Let $g \in L^q$ and suppose $M_q(g)= \sup\{|∫fg|:f∈∑ \text{and} ||f||_p=1\} < \infty.$ For some notational convenience later, assume $M_q(g)= m$.
Define $G_\epsilon := \{ x : |g(x)| > \epsilon\}$.
Note that $S_g$ is $\sigma$-finite if each $G_\epsilon$ has finite measure since $S_g = \displaystyle \bigcup_{n=1}^\infty G_{\frac{1}{n}}$.
Assume there is an $\epsilon > 0$ such that $\mu(G_\epsilon) = \infty$.
Since we assume $\mu$ is a semifinite measure, there exists an $F \in \mathcal{M}$ with $F \subseteq G_\epsilon$ with $0 < \mu(F) < \infty$.
Set $c := \mu(F)^{-1/p}$, and $f := c(\overline{sgn(g)})\mathbf{1}_F$.
$\| f \|_{L^p} = (\int |f|^pd\mu)^{\frac{1}{p}} = (\int|c|^p |\mathbf{1}_F|^p d\mu)^\frac{1}{p} = c\mu(F)^{\frac{1}{p}} = 1 $
This means that $f \in \Sigma$ since $f$ restricted to $F^c$ is $0$.
Now, from an earlier exercise we had in Folland (14 from chapter 1?), since $\mu$ is semifinite, for any $N > 0$, $\exists K \subset G_\epsilon$ such that $N < \mu(K) < \infty$. We can simply rechoose $F$ so that it is $K$. (We may be able to just state this for $F$ without needing to rechoose, but I need to think about that more. Any thoughts?)
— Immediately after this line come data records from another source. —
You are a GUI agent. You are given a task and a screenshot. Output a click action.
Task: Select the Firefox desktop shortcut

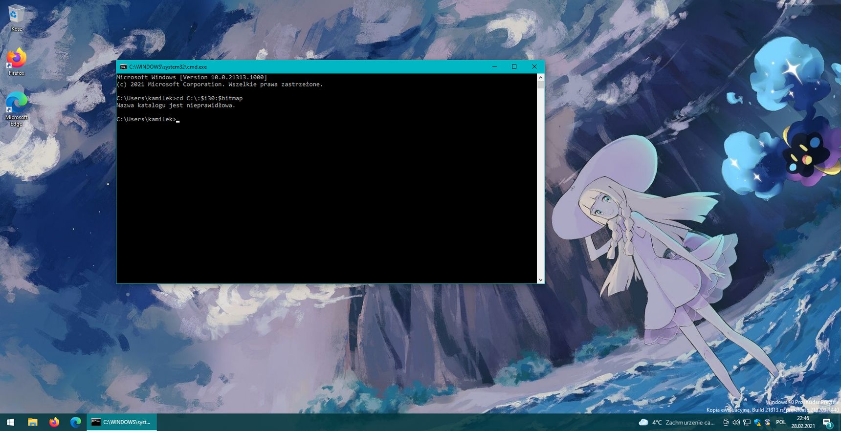[x=16, y=62]
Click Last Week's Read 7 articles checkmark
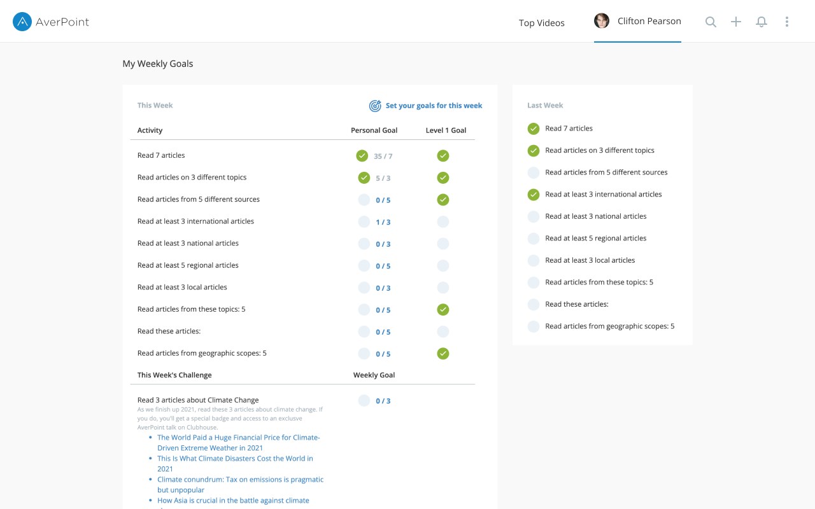This screenshot has width=815, height=509. pos(534,129)
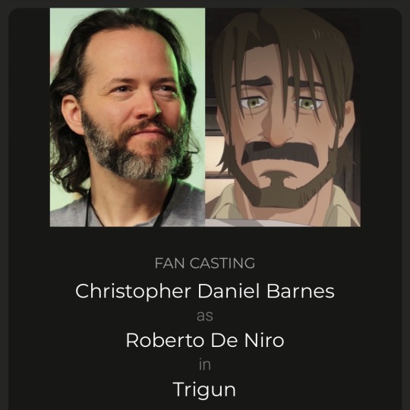Go to the Trigun title page

click(204, 390)
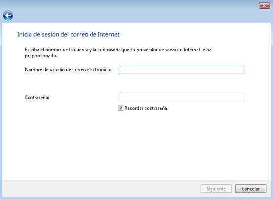Go back using the blue arrow icon

click(x=8, y=16)
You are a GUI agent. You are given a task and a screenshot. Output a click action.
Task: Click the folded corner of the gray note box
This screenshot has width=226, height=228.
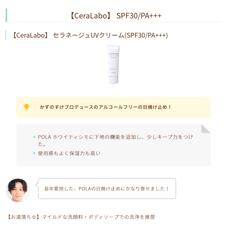click(205, 128)
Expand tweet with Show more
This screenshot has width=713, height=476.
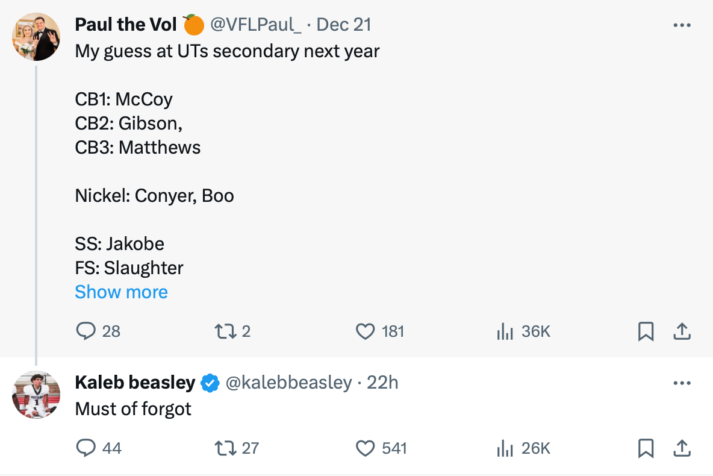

Let $N = (\frac{m}{\epsilon})^q$, so that $\frac{m}{\epsilon} < \mu(F)^{\frac{1}{q}}$.
So:
$m = \epsilon(\frac{m}{\epsilon}) < \epsilon\mu(F) = c\epsilon\mu(F) = |\int_F c\epsilon| < |\int_F c|g|\mathbf{1}_F|$
(Where the last holds because $F \subset G_\epsilon$)
Continuing,
$|\int_F c|g|\mathbf{1}_F| = \big|\int_F c(\overline{sgn(g)})\mathbf{1}_F sgn(g)|g|\big| = |\int_F fg| \leq |\int fg| \leq m < \infty$.
But this gives $m < m$, which is a contradiction.
Thus $G_\epsilon$ must have finite measure, and we're done.